Unveiling the complex web of cybersecurity challenges and solutions
Discussing Identity threats, credential stuffing attacks, and the need for cybersecurity measures, Sander Vinberg, senior threat researcher, F5 Labs says, “malicious actors seek to compromise consumers’ digital identities and steal sensitive information. F5 Labs' Identity Threat Report highlights a concerning prevalence of credential stuffing attacks, especially concerning telecommunication and technology sectors. Deploying anti-bot tools and cryptography-based MFA is essential to thwart cyber-attacks and enhance customer data protection.”
Nick Walker, EMEA regional leader, NetSPI highlights privacy regulations, social engineering attacks, and the importance of security education. “Privacy regulations like GDPR, HIPAA, FERPA and CPRA exist, but the proliferation of social engineering attacks like vishing and deepfakes makes employees and consumers particularly vulnerable to hackers, underscoring the need for robust security education. Regular penetration testing helps organisations spot vulnerabilities from infrastructure, software, or hardware changes."
Talking about stricter cybersecurity practices, breach reporting, and risk management, James Alliband, senior cybersecurity strategist, Carbon Black says, “as cybersecurity practices face increasing scrutiny with more stringent regulations and detailed reporting of breaches, CISOs must advocate for cyber threat risk management and transparency to be integrated into the broader organisational culture and governance – and elevated as top business priorities – not just concerns for security teams.”
Navigating the transformative power and challenges of AI in today’s digital landscape
Discussing the role of AI, data governance, and improving data for AI, James Fisher, chief strategy officer, Qlik emphasises the importance of trust and responsible data handling, “amidst the AI boom, GenAI offers transformative potential.
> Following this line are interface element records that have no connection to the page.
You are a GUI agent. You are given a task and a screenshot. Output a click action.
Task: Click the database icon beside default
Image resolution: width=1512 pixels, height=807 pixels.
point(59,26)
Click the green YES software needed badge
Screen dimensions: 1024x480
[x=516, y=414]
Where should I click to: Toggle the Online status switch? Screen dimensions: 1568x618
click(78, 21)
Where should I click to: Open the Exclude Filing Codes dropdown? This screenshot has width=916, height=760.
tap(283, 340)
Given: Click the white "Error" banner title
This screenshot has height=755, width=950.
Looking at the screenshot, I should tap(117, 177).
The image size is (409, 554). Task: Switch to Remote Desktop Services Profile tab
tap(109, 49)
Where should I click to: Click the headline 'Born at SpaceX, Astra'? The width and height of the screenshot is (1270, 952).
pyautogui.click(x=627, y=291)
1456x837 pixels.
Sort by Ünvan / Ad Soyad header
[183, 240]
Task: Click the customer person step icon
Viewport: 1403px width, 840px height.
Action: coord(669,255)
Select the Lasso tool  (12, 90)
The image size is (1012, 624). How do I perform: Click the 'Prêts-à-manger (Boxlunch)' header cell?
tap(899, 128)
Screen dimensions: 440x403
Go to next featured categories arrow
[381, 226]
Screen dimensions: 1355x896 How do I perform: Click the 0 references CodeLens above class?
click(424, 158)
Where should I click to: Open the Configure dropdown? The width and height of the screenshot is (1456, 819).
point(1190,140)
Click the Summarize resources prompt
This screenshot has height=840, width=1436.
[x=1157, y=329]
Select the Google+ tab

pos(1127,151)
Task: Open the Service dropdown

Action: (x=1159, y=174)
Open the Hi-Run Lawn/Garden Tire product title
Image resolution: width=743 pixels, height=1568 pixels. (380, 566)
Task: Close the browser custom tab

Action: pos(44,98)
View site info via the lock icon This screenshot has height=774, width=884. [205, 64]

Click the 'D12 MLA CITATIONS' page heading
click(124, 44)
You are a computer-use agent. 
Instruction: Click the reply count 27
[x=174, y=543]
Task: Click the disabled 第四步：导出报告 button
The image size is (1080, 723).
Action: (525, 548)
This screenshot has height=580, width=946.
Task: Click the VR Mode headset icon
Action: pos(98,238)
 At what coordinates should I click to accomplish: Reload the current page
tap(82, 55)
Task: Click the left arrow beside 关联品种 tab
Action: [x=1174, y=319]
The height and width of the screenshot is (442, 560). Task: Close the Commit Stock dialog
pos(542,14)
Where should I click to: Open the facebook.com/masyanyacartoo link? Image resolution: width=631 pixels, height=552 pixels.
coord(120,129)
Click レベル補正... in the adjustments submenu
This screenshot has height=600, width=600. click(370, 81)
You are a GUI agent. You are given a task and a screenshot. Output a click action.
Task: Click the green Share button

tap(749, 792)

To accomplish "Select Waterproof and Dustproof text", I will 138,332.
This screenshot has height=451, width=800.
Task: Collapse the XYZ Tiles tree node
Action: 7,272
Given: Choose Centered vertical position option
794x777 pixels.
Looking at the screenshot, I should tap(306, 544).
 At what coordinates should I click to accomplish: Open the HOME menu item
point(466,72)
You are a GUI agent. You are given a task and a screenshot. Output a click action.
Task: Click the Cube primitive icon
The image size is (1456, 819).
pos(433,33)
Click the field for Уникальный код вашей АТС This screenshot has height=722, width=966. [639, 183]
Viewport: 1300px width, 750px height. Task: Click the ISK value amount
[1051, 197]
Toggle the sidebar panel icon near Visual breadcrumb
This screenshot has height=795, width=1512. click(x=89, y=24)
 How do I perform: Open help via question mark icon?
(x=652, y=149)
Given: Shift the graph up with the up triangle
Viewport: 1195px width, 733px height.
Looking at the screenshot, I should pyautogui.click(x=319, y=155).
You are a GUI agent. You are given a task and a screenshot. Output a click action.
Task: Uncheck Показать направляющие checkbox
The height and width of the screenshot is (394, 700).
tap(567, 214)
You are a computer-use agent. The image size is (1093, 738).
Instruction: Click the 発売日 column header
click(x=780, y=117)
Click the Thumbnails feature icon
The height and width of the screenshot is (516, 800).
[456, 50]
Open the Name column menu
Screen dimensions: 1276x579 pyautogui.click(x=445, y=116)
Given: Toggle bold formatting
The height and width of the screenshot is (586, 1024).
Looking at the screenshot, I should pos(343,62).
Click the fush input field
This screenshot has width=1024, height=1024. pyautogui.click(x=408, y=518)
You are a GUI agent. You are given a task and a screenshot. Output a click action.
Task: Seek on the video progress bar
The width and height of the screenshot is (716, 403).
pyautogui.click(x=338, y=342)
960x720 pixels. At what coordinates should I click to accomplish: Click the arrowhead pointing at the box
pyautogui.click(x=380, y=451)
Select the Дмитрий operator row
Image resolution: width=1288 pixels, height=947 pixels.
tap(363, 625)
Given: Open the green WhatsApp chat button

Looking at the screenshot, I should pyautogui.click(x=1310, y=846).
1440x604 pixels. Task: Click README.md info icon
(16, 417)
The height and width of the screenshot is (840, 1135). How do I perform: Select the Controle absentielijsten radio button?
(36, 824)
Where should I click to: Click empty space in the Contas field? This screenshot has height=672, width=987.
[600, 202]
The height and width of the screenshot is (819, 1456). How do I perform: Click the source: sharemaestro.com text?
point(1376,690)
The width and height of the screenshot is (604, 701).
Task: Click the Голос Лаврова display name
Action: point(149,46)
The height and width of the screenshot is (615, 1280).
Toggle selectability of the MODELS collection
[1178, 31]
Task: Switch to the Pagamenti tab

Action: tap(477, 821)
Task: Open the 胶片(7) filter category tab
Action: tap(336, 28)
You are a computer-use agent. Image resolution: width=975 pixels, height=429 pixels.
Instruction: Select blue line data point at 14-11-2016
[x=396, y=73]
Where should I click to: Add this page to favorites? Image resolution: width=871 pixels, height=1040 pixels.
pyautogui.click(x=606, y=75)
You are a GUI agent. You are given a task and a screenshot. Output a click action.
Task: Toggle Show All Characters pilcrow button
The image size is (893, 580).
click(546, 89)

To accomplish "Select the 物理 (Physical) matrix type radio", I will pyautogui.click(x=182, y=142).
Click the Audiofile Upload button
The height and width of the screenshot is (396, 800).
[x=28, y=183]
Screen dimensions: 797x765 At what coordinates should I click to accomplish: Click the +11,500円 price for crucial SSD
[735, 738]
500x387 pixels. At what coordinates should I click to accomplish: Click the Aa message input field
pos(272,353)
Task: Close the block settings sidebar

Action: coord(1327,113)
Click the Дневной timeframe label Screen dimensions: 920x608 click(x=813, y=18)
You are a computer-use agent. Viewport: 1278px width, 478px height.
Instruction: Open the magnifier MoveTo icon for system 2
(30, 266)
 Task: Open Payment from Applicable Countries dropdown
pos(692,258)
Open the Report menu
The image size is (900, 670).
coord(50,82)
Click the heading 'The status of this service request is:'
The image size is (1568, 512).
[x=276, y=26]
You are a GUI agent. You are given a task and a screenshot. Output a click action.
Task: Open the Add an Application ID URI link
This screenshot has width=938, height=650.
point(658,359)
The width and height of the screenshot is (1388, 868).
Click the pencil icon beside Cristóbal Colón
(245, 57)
But concerns regarding responsible use, data privacy, and individual consent persist. Building trust in GenAI requires addressing misinformation and deepfake risks, while enhancing data quality with robust data governance and origin and validity testing to ensure reliable AI-generated insights.”
Addressing the use of AI in cloud operations and the importance of secure cloud usage, Drew Firment, vice president of enterprise strategies, Pluralsight comments, “data privacy and sovereignty must become prominent as cloud computing providers expand more efficient AI-driven cloud operations (AIOps). Common cloud security faults with data breaches can be remediated with increased investment in cloud security training for both developers and operations, to ensure the cloud is being used securely and data is being kept safe.”
David Higgins, EMEA technical director at CyberArk looks at AI’s impact on cyber threats and the importance of security awareness training. He says, “AI is transforming the nature of cyber threats, giving bad actors the ability to generate convincing phishing campaigns. Our recent Threat Landscape report, reveals that security leaders identify security awareness training as one of the top three most effective components of a defence-in-depth strategy to combat phishing. Businesses must remember that security awareness training is key for individuals to identify and mitigate AI-driven threats effectively.”
Navigating this expansive sea of data illuminates the complex landscape of data privacy, cybersecurity, and ethical data management. There’s a clear collective responsibility to protect data, foster trust, and champion ethical practices. In an ever-connected world, these principles are not just obligations but essential foundations for a safer digital future.